Thus we cannot entrust servers with the care-taking of our privacy. We must do it on the user's personal devices, be it a laptop or smartphone, or on a device which is maintained safely in a user's private home, such as a home server, a NAS or Internet router box. What we can do on servers however is to manage routing and storage of messages while users are offline. Routers will not be able to decipher the messages, they might even not know who they are from, they just have some things waiting for somebody, and only that somebody should be able to make sense out of it.

This may sound quite complicated technologically, but we should still be able to produce a Facebook-like user experience, at a degree of privacy that was to some extent hitherto enjoyed only by mad doctors, paranoid hackers and file sharers.

3 One Too Many: Multicasting for Scalability

It is generally underestimated how different the challenge for a social network is compared to the web or a messaging technology. Both the web and messaging are fundamentally one-to-one technologies whereas social usually requires one-to-many or many-to-many communications. The concept of the status update, its comments, or anything else you do in public is something that is intended to be broadcast to all of your friends, or rather contacts or peers, since users add a lot of people they aren't really friends with.

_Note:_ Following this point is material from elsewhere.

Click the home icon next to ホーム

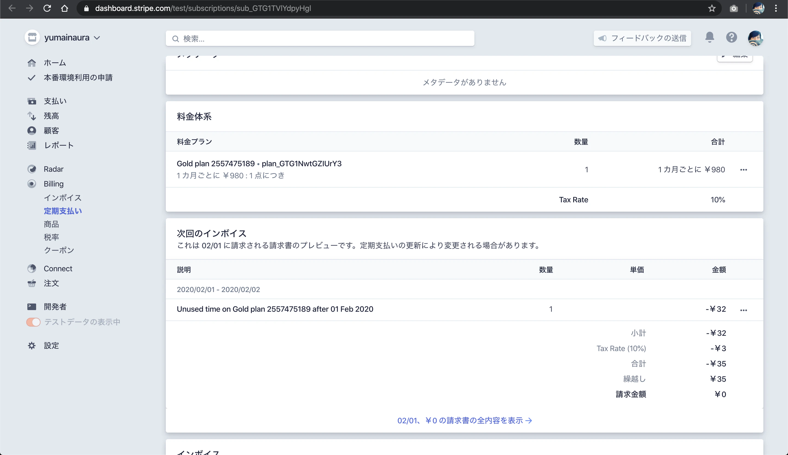32,63
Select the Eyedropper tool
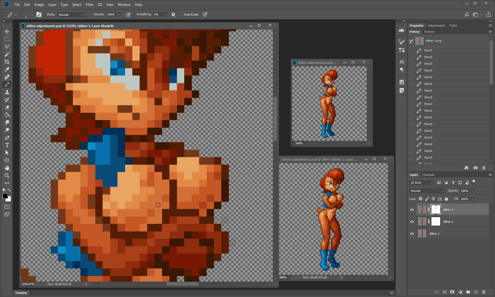Viewport: 495px width, 297px height. 7,69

Some chat and messaging systems have a certain degree of experience with this challenge. 70% of inter-server XMPP traffic is presence updates, the sort that needs to go from the sender to all subscribers.13 Not surprisingly some parts of the XMPP backbone occasionally shake under the load - it is hard to imagine that this will improve once all the social traffic and status update comment chatter is added on top of that.

Now also consider a realistic number of peers: Today the average person on Facebook is said to have more than one hundred contacts.14 Since people add contacts over a lifetime and hardly ever remove any, you should consider a thousand peers by 2020, if we seriously consider replacing Facebook.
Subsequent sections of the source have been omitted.